Records from a data collection:
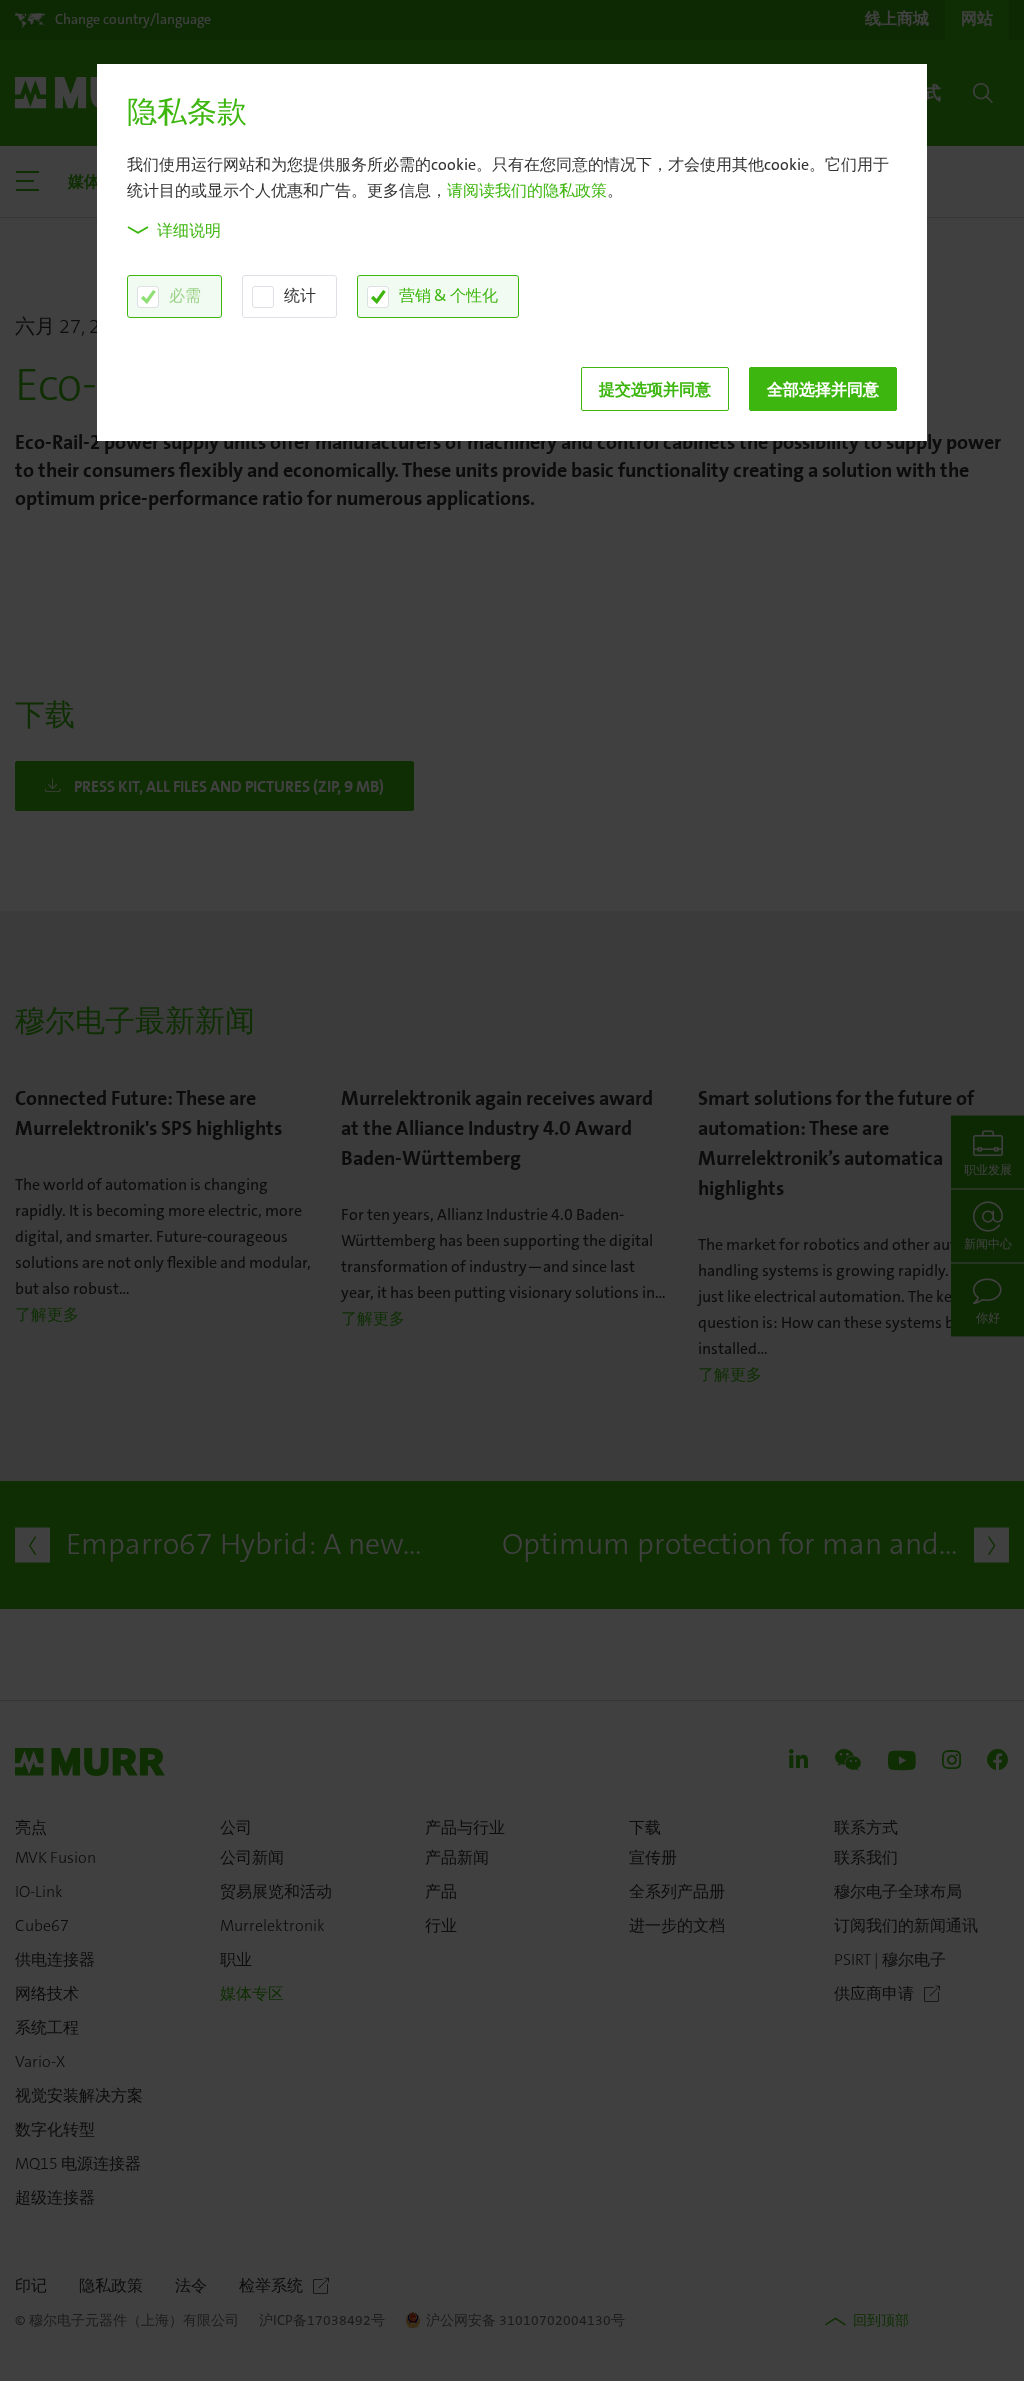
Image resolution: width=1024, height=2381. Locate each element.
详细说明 (189, 230)
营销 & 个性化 (448, 295)
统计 (300, 295)
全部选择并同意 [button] (823, 389)
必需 (185, 295)
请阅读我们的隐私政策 (527, 190)
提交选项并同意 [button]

● EXERCISE DESCRIPTION:
Every entry above has to be repeated exactly, apart from its pictures.

● ANSWER BOX:
Image resolution: width=1024, height=2381. Locate each element.
详细说明 (189, 230)
营销 & 个性化 (448, 295)
统计 (300, 295)
全部选择并同意 [button] (823, 389)
必需 (185, 295)
请阅读我们的隐私政策 (527, 190)
提交选项并同意 [button]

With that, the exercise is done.